Human societies can accomplish a great deal if they put their mind to it (in close analogy to reliable computation with unreliable components). We got Buzz Aldrin to the moon and back, safely. But we could not protect him from being ravaged by depression for decades afterwards. Understanding the brain matters, and we do not understand it yet. Our ability to mitigate suffering originating from the human brain is at the very beginning. For instance, it has been suggested that current therapies for clinical depression (most based on manipulating levels of monoamine neurotransmitters) are beneficial for only one in ten patients.
We did build the B2 bomber. We do not yet understand the human brain. I think the latter can be done, but we need to get our priorities straight and have the scale of our challenges match the scale of our resources. This is a political discussion – the US annually spends hundreds of billions of dollars on defense. It is not a foregone conclusion that money spent on keeping world peace is necessarily misspent, but there are many competing policy goals. In times of scarce resources, nothing should be sacrosanct, all options should be on the table.
I’m all for getting serious about understanding the human brain. But in order to do so, we need to actually get serious about understanding the human brain.
What do we want? A bang? A big bang? A BAM? Or rather, a really, really BIG BAM?
If one wants to begin to start understanding the human brain or – with apologies to Churchill – end the beginning of understanding the human brain, one could argue that we need a really big BAM, or more than one.
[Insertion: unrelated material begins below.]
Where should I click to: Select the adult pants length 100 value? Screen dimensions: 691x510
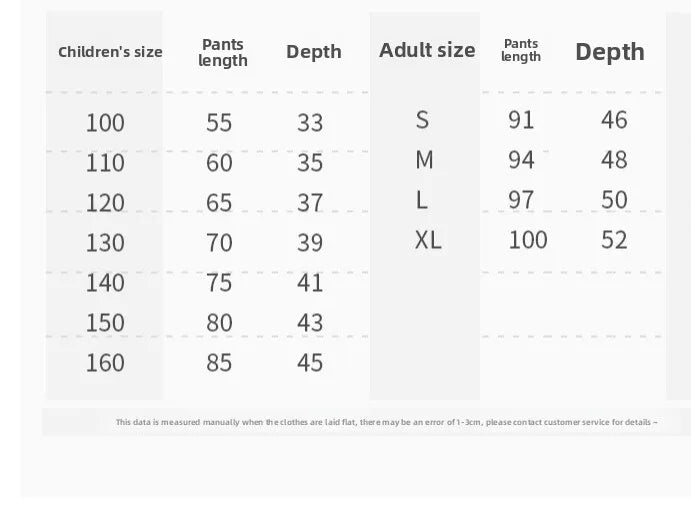point(528,240)
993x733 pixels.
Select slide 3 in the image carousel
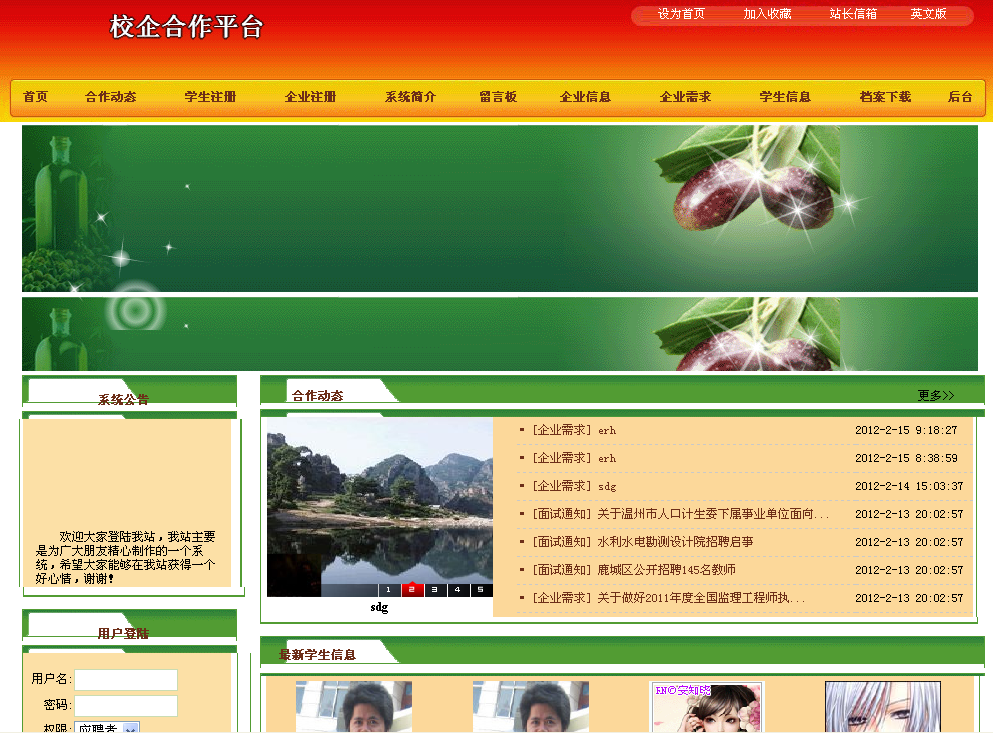[435, 590]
From what we already learned about the brain, it is clear that the gains in understanding are worth the tremendous cost and effort. However, it is equally clear that it won’t be possible to gain substantial further understanding on the cheap or quickly.
Adequate relative scaling matters. For prospects of success.
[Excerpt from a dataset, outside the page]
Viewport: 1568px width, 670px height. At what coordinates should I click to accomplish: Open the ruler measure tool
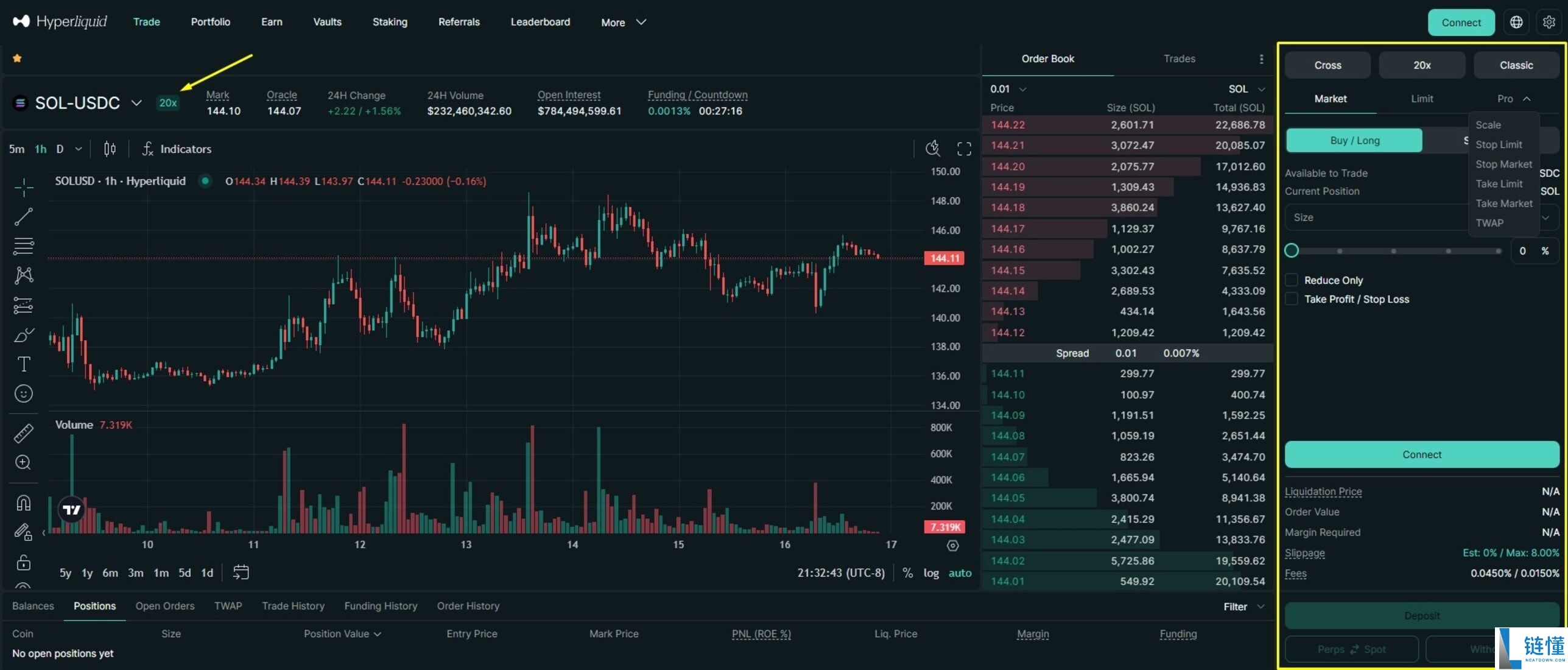point(24,433)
Does the brain deserve some respect?
Regardless: How much would an actionable understanding of brain function be worth to you? How much would you be willing to pay, as a personal share?
Update: It now seems that the numbers are in. Way to politicize neuroscience for $100 million. For comparison, people in the US paid 320 times that in overdraft fees in 2012 alone. It is not unreasonable to think in dimensions that scale with the magnitude of the problem, even if the absolute numbers are starting to get a little high. The total projected life-cycle cost for the F35 program is just over 1.5 trillion dollars. The US built over 12,000 B17 bombers to win WW2. They also built a large number of B24s, B25s, B26s and B29s. It is all about how serious one wants to be about addressing an issue. An estimated billion people suffer from some kind of brain disorder right now. To say nothing of the untold billions who will suffer from one in the future. So even a multi-trillion dollar investment might not get a bad return on investment in terms of reduction of suffering if it yields anything tangible. Can we afford it? Can we afford not to do this? Some people wonder how people in the dark ages got by, without the benefit of understanding the source of all their troubles with regard to bacteria and viruses. I wonder if people in the future will ask the same question (mutatis mutandis) about us.
That said, it is undoubtedly true that we are in urgent need of new tools to probe the brain, as our available methods are woefully inadequate for the task. And the new acronym – BRAIN – is also much improved. Hedged excitement as the most suitable way to move ahead?